Python programs that span multiple files

At a fundamental level, Python programs are written in much the same way as programs in almost every other programming language in popular use: We write our code as text and store that text in files. To differentiate these files easily from others, we use the extension .py on their filenames — and, as we'll see, this turns out to be a requirement, not just a good habit to get into — but there is otherwise nothing special about them; they're just text files. (In fact, you can write Python programs that read Python programs using the same techniques you've learned for reading from text files; you can even execute them using built-in functions like eval() and exec() to run them in whole or in part.)

You can learn a lot about Python while writing only programs that are entirely stored in a single .py file, and there's a pretty good chance that this is all you've done in your prior coursework. However, as programs grow beyond a certain size, it becomes important to split them up into separate files of a practical size, rather than writing them as one giant file. You can imagine, for example, that a 400,000-line program written by many people over a period of multiple years would need some sense of organization, both so it becomes easier to find your way around it (i.e., you know where to look when you're looking for something in particular) and so it becomes easier for more than one person to work on it simultaneously without one person's changes stomping on another's. If two pieces of relatively unrelated functionality are written in separate files (as they should be), then one person could work on one of them while the other worked on another, and there would be much less chance of a conflict.

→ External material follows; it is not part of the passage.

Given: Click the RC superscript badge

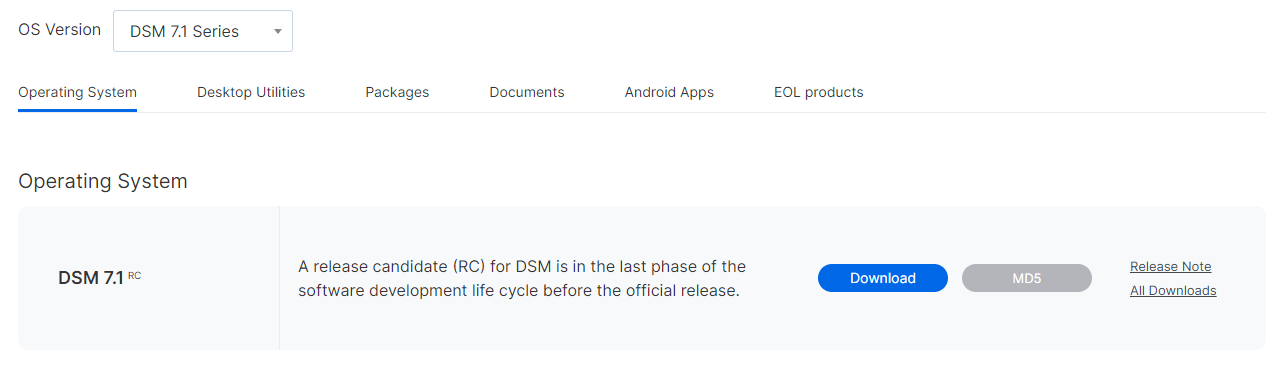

In this course, we're now reaching the point where our programs are large and complex enough that there is value in writing them so they span multiple files, so we're going to begin to require that you do it, beginning in Project 2. But, in order to do that, you're going to need to know a little more about how Python allows you to write and run programs made up of more than one file, and you're going to need to start developing a sense of how best to decide what belongs in each file, and how to isolate unrelated functionality so that changes in one file have the least likelihood of affecting the others.


What are modules?

A Python module is a file with a name ending in .py that contains a collection of definitions. Each definition establishes a name for something — a function, a constant, or (as we'll see later this quarter) a class. So, for example, a module might be as simple as this one:

powers.py

def square(n: 'number') -> 'number':
    return n * n

def cube(n: 'number') -> 'number':
    return n * n * n

We've previously said that .py files contain Python scripts, and this terminology isn't necessarily wrong. All Python scripts are modules, though not all Python modules are scripts. The powers.py module above is not a script, in the sense we've thought of them, because loading this particular module in IDLE and executing it (by pressing F5) leads to the appearance of nothing having happened; you'll simply see the Python shell prompt, but no other output. Yet it's not as though executing the module had no effect, because you'll now be able to call the functions defined in that module:


>>> square(3)
    9
>>> cube(4)
    64

Going forward, we'll say that a Python script is a .py file that does something when you run it; it's a program, if you will (or, at least, the entry point to a program). On the other hand, we'll say that a Python module is any .py file, including the ones that contain definitions but do nothing when you run them.

Additionally, there is more to the story than we've discussed before. To understand what's happening here, there are a few more details we need to be aware of.

Namespaces

A running Python program, particularly a large one, might have a very large number of names that it knows: the names of variables, functions, parameters, constants, classes, and so on. When programs are very small, organizing these names isn't much of an issue; variables can be global, all of your code can be in one module, and you can pay relatively little regard to organizational problems like these:

In Python, there isn't just one big global set of names. We've seen previously that Python, like most programming languages, has a set of rules about scope, which establishes where in a program each name is considered to have meaning. As a refresher, consider these two fairly nonsensical functions:


def foo(n):
    m = n + n
    return m

def bar(m):
    n = m + m
    return n

When you look at these functions, you might notice that they both have one parameter and use one variable, each with opposite names (i.e., foo calls its parameter n and its variable m, while bar calls its parameter m and its variable n). There are two key questions we should consider here.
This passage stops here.